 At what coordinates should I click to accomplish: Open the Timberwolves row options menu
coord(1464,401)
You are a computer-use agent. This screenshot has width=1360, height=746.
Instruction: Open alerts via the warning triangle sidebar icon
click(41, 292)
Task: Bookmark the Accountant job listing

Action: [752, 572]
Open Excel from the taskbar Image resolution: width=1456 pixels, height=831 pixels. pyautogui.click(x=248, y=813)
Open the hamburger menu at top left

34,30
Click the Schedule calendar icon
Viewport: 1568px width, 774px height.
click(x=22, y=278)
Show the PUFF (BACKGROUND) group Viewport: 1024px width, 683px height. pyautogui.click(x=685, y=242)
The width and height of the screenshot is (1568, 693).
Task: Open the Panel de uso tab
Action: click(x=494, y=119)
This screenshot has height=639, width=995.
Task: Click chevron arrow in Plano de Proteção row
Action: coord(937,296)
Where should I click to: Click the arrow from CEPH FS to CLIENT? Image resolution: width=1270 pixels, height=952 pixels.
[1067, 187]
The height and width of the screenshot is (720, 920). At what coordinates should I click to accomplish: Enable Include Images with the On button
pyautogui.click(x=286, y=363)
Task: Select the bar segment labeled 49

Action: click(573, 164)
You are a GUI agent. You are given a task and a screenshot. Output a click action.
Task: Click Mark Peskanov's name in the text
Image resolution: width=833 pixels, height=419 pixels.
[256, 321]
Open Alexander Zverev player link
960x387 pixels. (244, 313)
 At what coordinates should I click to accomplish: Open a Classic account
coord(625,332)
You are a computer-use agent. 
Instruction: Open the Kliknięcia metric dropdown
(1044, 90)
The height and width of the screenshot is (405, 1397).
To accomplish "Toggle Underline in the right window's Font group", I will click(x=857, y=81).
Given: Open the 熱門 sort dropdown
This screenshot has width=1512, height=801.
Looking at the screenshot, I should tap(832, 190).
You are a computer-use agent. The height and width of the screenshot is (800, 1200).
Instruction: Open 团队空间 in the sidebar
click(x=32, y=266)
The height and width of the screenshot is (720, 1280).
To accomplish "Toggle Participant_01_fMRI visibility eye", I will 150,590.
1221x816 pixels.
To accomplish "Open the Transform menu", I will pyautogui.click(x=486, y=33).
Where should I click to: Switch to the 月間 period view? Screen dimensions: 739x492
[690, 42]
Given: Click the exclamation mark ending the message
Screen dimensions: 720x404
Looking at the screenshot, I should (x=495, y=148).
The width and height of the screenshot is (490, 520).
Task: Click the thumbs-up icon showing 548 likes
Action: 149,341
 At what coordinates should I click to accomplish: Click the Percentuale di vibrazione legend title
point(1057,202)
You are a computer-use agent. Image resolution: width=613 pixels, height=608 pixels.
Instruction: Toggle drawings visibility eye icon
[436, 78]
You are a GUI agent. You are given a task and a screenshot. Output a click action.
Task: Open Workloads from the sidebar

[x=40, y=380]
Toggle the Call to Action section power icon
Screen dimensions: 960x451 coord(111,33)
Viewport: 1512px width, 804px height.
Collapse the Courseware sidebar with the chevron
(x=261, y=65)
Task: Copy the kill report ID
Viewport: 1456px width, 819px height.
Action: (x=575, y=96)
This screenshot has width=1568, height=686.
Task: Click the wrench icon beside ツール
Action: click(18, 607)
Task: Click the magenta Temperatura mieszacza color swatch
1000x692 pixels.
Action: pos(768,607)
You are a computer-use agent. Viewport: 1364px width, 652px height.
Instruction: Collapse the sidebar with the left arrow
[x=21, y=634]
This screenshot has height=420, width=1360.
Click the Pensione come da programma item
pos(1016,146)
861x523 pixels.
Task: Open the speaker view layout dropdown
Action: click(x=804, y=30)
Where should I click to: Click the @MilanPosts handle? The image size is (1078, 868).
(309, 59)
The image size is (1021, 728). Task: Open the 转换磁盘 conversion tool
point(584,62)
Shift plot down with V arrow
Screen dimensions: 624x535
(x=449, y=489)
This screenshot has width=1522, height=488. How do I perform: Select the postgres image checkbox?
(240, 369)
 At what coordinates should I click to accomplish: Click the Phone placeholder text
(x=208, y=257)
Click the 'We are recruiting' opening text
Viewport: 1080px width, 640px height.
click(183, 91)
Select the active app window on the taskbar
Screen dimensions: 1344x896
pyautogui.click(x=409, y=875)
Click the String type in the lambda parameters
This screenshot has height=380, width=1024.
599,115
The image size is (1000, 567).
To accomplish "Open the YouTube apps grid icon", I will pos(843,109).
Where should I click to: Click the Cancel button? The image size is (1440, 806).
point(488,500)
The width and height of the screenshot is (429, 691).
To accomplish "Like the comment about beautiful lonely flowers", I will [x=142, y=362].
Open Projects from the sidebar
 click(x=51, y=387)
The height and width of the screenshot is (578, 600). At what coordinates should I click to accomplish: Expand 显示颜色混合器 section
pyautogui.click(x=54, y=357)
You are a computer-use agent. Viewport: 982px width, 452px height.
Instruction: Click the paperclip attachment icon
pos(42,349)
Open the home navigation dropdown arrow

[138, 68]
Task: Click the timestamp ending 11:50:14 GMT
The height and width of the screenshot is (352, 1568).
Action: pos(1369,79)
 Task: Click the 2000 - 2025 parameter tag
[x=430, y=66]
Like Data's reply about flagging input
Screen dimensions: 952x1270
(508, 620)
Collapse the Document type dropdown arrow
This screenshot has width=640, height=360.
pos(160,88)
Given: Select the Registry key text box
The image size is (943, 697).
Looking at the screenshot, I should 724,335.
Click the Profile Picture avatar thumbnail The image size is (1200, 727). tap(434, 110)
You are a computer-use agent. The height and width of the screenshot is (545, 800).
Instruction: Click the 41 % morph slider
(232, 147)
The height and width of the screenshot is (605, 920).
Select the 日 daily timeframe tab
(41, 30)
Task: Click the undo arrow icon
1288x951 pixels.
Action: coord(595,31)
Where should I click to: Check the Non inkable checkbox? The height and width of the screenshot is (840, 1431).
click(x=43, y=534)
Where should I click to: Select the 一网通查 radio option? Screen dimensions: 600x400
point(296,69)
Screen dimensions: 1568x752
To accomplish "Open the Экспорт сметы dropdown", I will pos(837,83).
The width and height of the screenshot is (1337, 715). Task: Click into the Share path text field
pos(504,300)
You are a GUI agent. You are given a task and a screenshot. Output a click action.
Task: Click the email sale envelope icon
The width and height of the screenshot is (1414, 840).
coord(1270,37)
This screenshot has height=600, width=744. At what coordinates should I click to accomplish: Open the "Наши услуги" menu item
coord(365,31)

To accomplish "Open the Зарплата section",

######

§ **Problem requirements**
Find every line of the material above that contains the word "from", matching case exactly, and copy each of those lines in full.

§ **Response to the task**
Open Excel from the taskbar Image resolution: width=1456 pixels, height=831 pixels. pyautogui.click(x=248, y=813)
Where should I click to: Click the arrow from CEPH FS to CLIENT? Image resolution: width=1270 pixels, height=952 pixels.
Task: Open Workloads from the sidebar
Open Projects from the sidebar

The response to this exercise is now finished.